De gegevens worden dan naar een lokaal systeem gestuurd. |
Basisstation | In
de mobiele telecommunicatie wordt met een basisstation verwezen naar de centrale
radiozender of -ontvanger die de communicatie verzorgt met de mobiele radiotelefoons
binnen het bereik. In programma's voor mobiele telefoons en persoonlijke communicatie
heeft iedere cel of microcel een eigen basisstation en is ieder basisstation op
zijn beurt weer aangesloten op de basisstations van andere cellen. |
Bridge | Een internetwerkfunctie waarin de laagste twee lagen
van het OSI-model voor netwerkprotocollen opgenomen zijn. |
BSS |
De afkorting van Basic Service Set, hiermee wordt een acess point bedoeld dat aan meerdere draadloze stations gekoppeld is. |
ESS | De
afkorting van Extended Service Set, een roaming-domein.
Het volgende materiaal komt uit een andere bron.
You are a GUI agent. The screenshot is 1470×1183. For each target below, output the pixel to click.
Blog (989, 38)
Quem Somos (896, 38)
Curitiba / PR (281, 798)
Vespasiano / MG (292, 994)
Het is mogelijk meerdere
BSS'en te configureren als een Extended Service Set. |
Ethernet | Een
populair lokaal communicatienetwerk dat gegevensoverdracht van computers en terminals
accepteert. Een Ethernet werkt op een 10 Mbps basisbandtransmissie via een afgeschermde
coaxkabel of via een afgeschermde, twisted-pair-telefoonkabel. |
Infrastructuur | De geïntegreerde draadloze en bekabelde LAN-configuratie.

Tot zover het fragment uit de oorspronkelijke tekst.